Belum banyak bukti fisik mengenai Sriwijaya yang dapat ditemukan.[8] Tidak terdapat catatan
lebih lanjut mengenai Sriwijaya dalam sejarah Indonesia; masa lalunya yang terlupakan
dibentuk kembali oleh sarjana asing. Tidak ada orang Indonesia modern yang mendengar
mengenai Sriwijaya sampai tahun 1920-an, ketika sarjana Prancis George Cœdès
mempublikasikan penemuannya dalam surat kabar berbahasa Belanda dan Indonesia.[8]
Coedès menyatakan bahwa referensi Tiongkok terhadap "San-fo-ts'i", sebelumnya dibaca
"Sribhoja", dan beberapa prasasti dalam Melayu Kuno merujuk pada kekaisaran yang sama.[9]

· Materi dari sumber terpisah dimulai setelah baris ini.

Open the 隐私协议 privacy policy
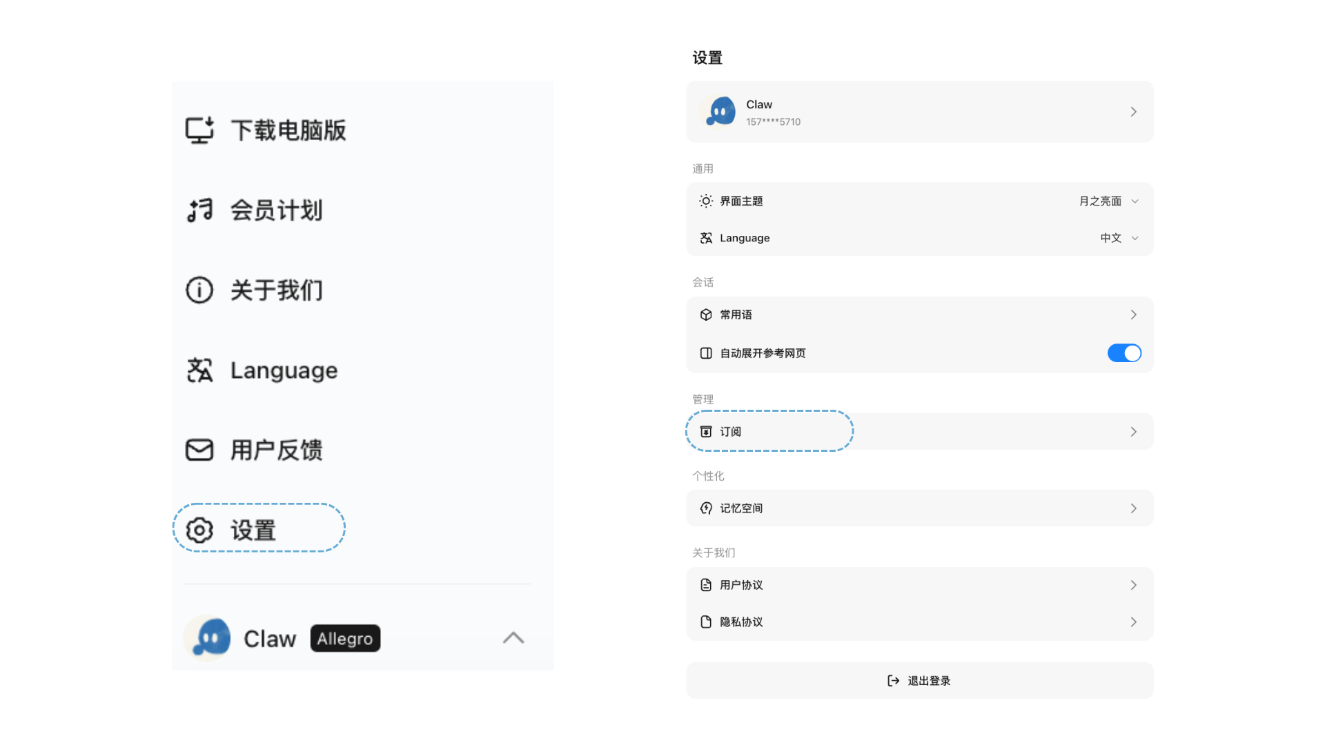 click(x=918, y=622)
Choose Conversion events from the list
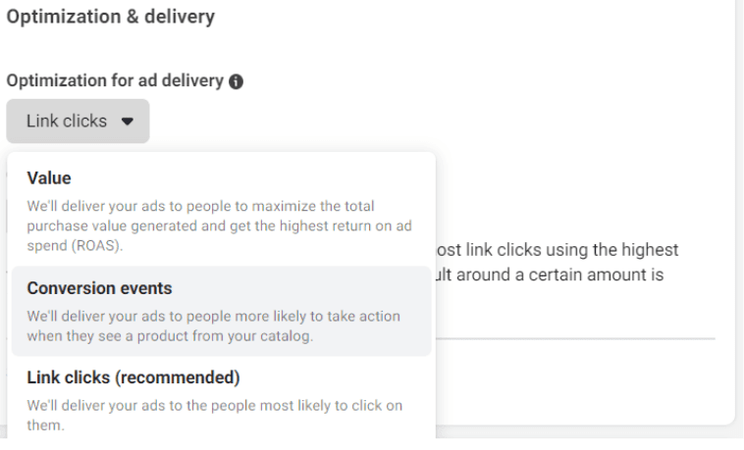This screenshot has width=744, height=450. click(x=221, y=311)
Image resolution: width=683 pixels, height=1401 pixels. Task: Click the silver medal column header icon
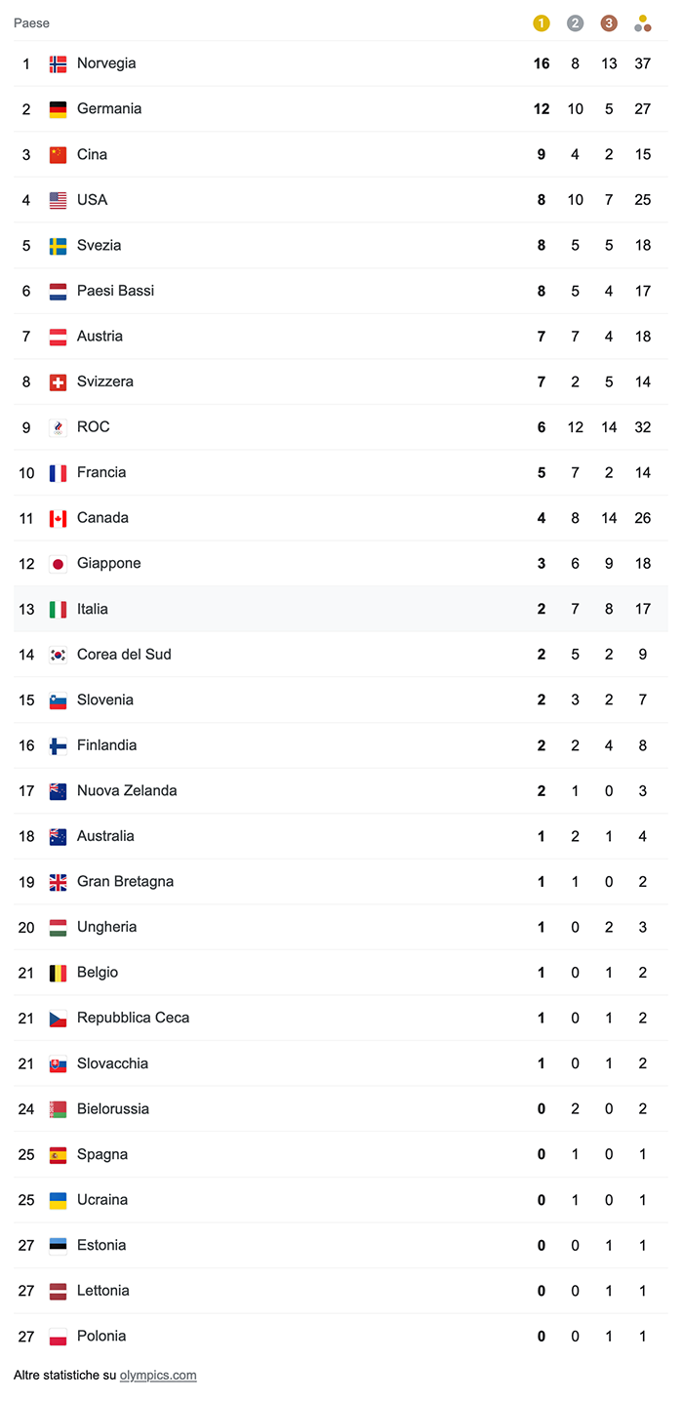576,23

Prasasti Talang Tuwo, ditemukan di Bukit Seguntang bercerita tentang dibangunnya taman
Śrīksetra.

Historiografi Sriwijaya diperoleh dan disusun dari dua macam sumber utama; catatan sejarah
Tiongkok dan sejumlah prasasti batu Asia Tenggara yang telah ditemukan dan diterjemahkan.
Catatan perjalanan biksu peziarah I Ching sangat penting, terutama dalam menjelaskan
kondisi Sriwijaya ketika ia mengunjungi kerajaan itu selama 6 bulan pada tahun 671.

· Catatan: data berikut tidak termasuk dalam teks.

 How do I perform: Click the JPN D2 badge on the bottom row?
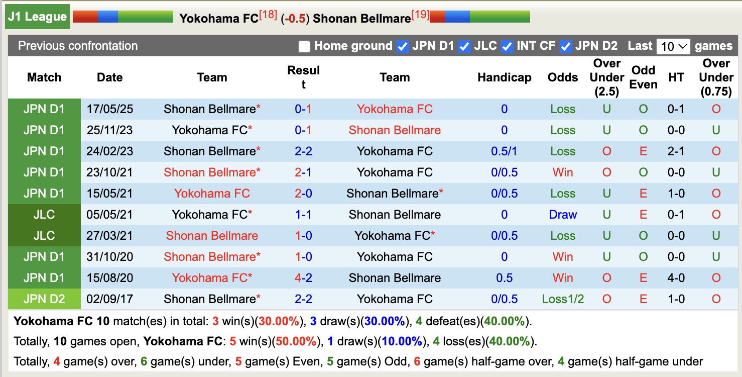pyautogui.click(x=44, y=299)
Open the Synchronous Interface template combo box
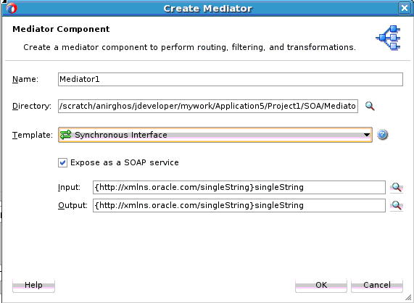 pos(215,135)
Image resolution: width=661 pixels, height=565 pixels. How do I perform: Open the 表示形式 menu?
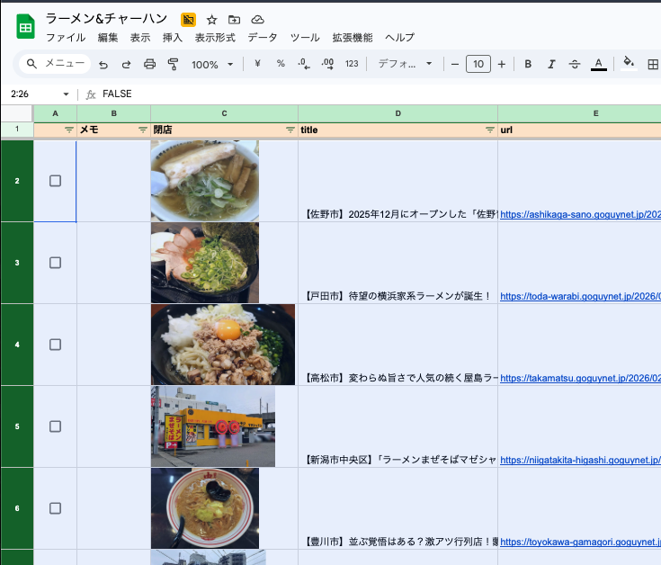(215, 38)
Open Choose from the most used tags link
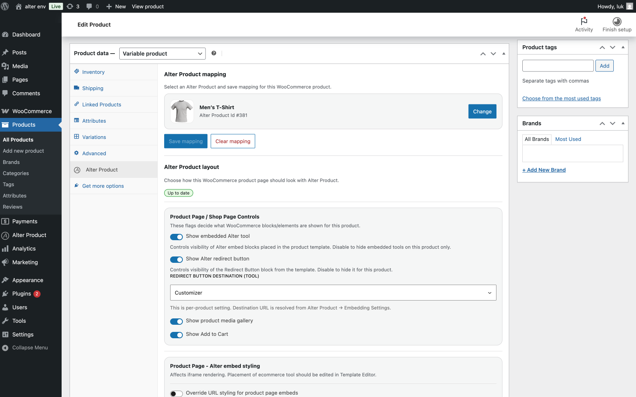Viewport: 636px width, 397px height. pos(561,98)
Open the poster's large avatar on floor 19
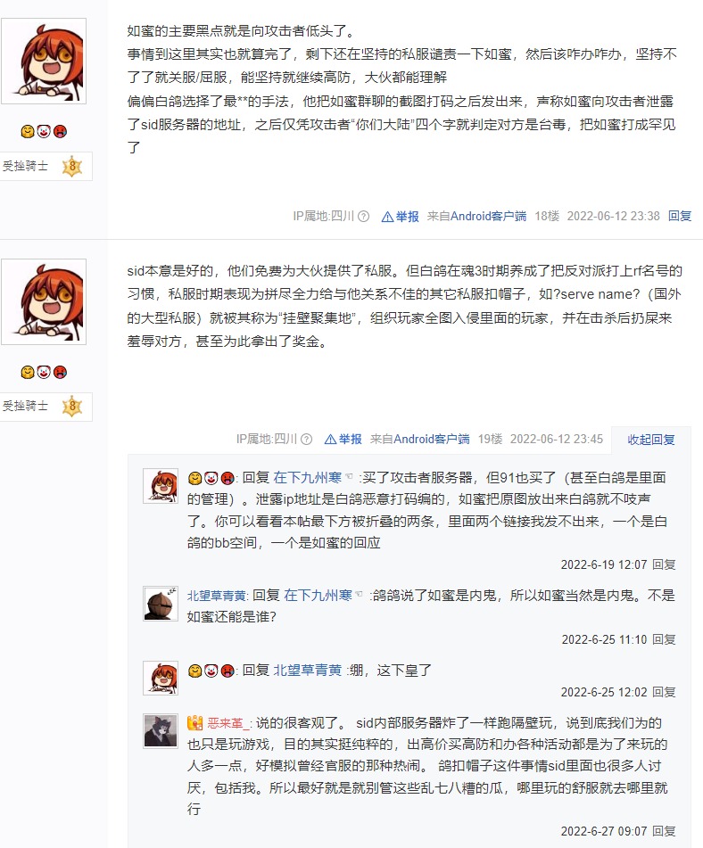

Sekumpulan prasasti siddhayatra abad ke-7 yang ditemukan di Palembang dan Pulau Bangka
juga merupakan sumber sejarah primer yang penting. Di samping itu, kabar-kabar regional
yang beberapa mungkin mendekati kisah legenda, seperti Kisah mengenai Maharaja Javaka
dan Raja Khmer juga memberikan sekilas keterangan. Selain itu, beberapa catatan musafir
India dan Arab juga menjelaskan secara samar-samar mengenai kekayaan raja Zabag yang
menakjubkan.[butuh rujukan]
Selain berita-berita diatas tersebut, telah ditemukan oleh Balai Arkeologi Palembang sebuah
perahu kuno yang diperkirakan ada sejak masa awal atau proto Kerajaan Sriwijaya di Desa
Sungai Pasir, Kecamatan Cengal, Kabupaten Ogan Komering Ilir, Sumatra Selatan.[10]

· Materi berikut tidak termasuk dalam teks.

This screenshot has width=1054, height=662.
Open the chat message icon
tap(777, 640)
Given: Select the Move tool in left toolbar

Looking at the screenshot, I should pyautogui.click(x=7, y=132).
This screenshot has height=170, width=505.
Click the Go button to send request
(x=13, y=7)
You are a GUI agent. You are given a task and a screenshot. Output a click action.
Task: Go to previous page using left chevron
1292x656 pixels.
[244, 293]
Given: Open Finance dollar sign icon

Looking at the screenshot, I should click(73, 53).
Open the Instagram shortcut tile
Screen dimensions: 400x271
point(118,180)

Sayang, kepala perahu kuno itu sudah hilang dan sebagian papan perahu itu digunakan justru
buat jembatan. Tercatat ada 17 keping perahu yang terdiri dari bagian lunas, 14 papan perahu
yang terdiri dari bagian badan dan bagian buritan untuk menempatkan kemudi.[10] Perahu ini
dibuat dengan teknik pasak kayu dan papan ikat yang menggunakan tali ijuk. Cara ini sendiri
dikenal dengan sebutan teknik tradisi Asia Tenggara. Selain bangkai perahu, ditemukan juga
sejumlah artefak-artefak lain yang berhubungan dengan temuan perahu, seperti tembikar,
keramik, dan alat kayu.[10]

Sriwijaya menjadi simbol kebesaran Sumatra awal, dan kerajaan terbesar Nusantara. Pada
abad ke-20, kedua kerajaan tersebut menjadi referensi oleh kaum nasionalis untuk
menunjukkan bahwa Indonesia merupakan satu kesatuan negara sebelum kolonialisme
Belanda.[8]

Sriwijaya disebut dengan berbagai macam nama. Orang Tionghoa menyebutnya Shih-li-fo-
shih atau San-fo-ts'i atau San Fo Qi. Dalam bahasa Sanskerta dan bahasa Pali, kerajaan
Sriwijaya disebut Yavadesh dan Javadeh. Bangsa Arab menyebutnya Zabaj[11] dan Khmer
menyebutnya Malayu. Banyaknya nama merupakan alasan lain mengapa Sriwijaya sangat
sulit ditemukan.[2] Sementara dari peta Ptolemaeus ditemukan keterangan tentang adanya 3
pulau Sabadeibei yang kemungkinan berkaitan dengan Sriwijaya.[6]